SET TASK. Rescale everything from the line containing "You are a GUI" down to the line containing "click(x=654, y=42)", both included, and give only those lines again, requests included. Multiply every coordinate in the answers by 2.3 and round to whole numbers with halves rounded up, leave the numbers in the requests unchanged, and leave the pictures out.

SUPPLIED DATA.
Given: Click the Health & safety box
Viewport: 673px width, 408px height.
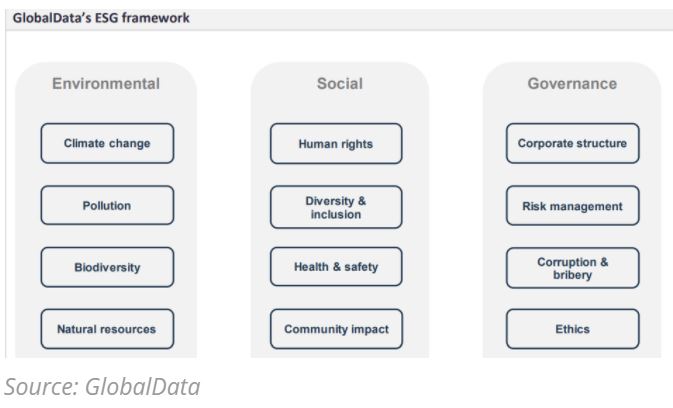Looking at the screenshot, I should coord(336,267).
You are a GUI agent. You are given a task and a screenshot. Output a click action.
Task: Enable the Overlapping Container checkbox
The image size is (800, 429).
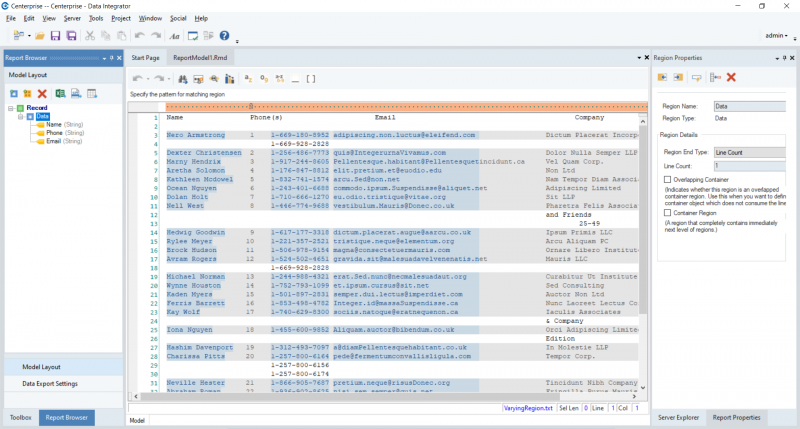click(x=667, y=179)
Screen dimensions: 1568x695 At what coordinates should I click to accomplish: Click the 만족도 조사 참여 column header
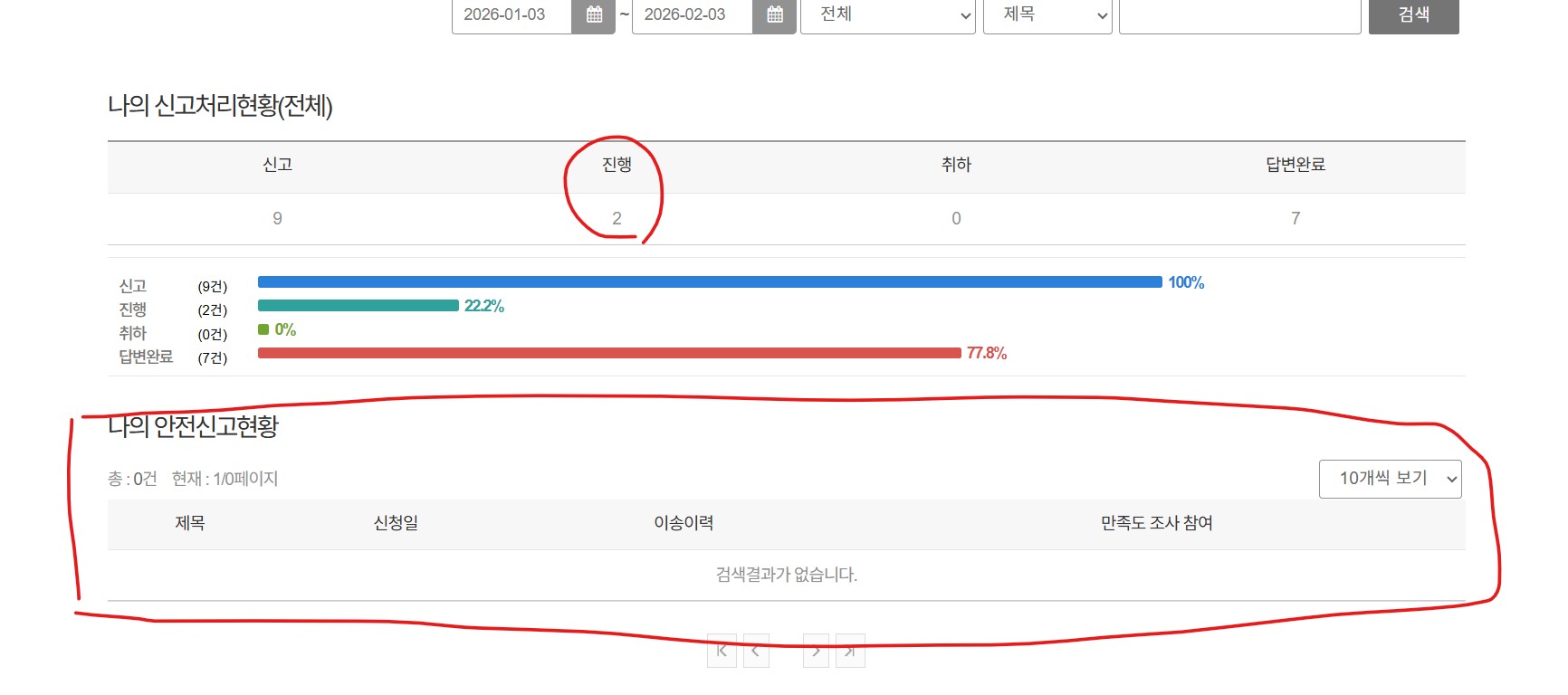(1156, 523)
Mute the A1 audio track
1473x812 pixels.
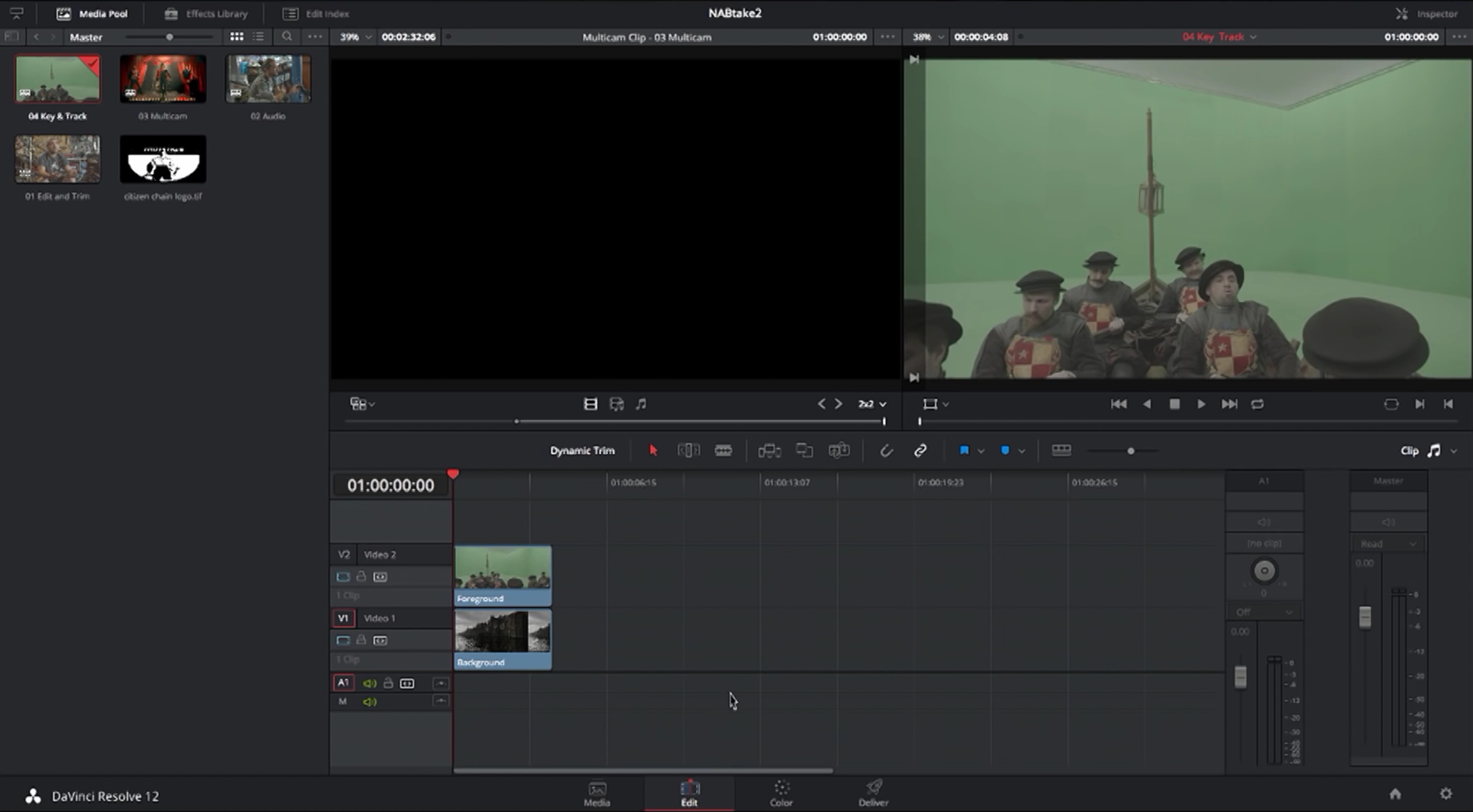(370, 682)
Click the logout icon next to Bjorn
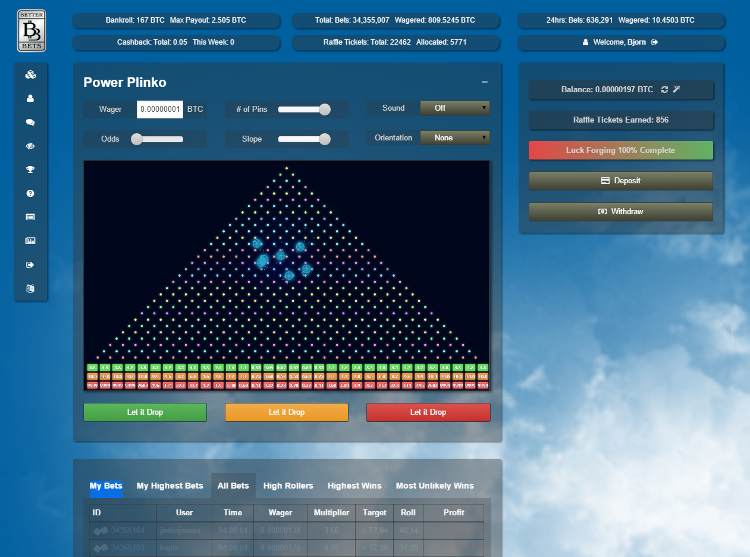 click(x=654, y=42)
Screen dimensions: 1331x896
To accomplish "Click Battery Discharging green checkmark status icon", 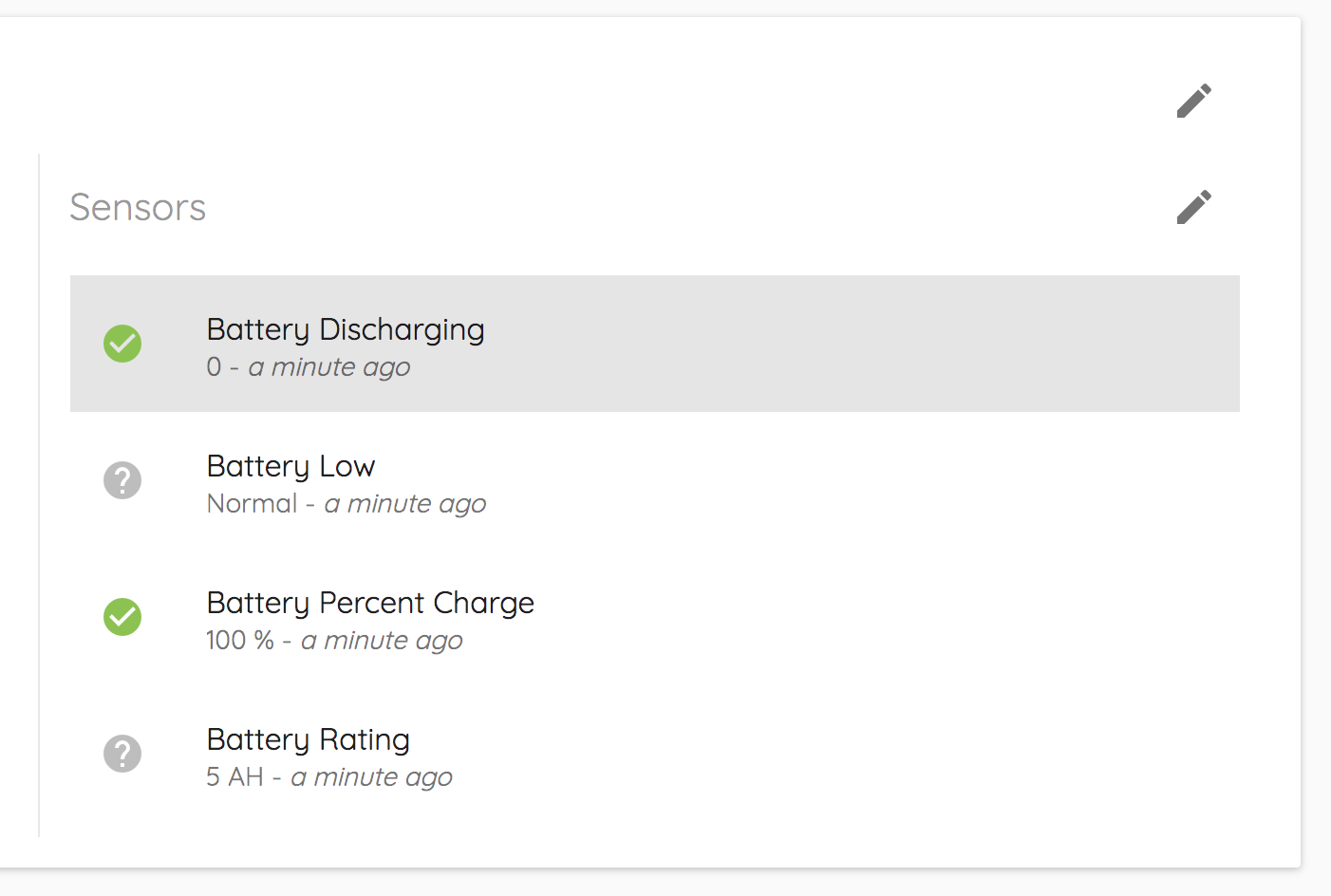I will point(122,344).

TASK ANSWER.
You are a GUI agent. You are given a task and a screenshot. Output a click action.
Task: Enable the Overlapping Container checkbox
The image size is (800, 429).
click(x=1534, y=412)
Screen dimensions: 1568x695 At what coordinates should I click to accomplish: Click the 만족도 조사 참여 column header
(2659, 1203)
Mute the A1 audio track
1473x812 pixels.
(851, 1569)
Click the logout icon next to Bjorn
 click(x=1504, y=97)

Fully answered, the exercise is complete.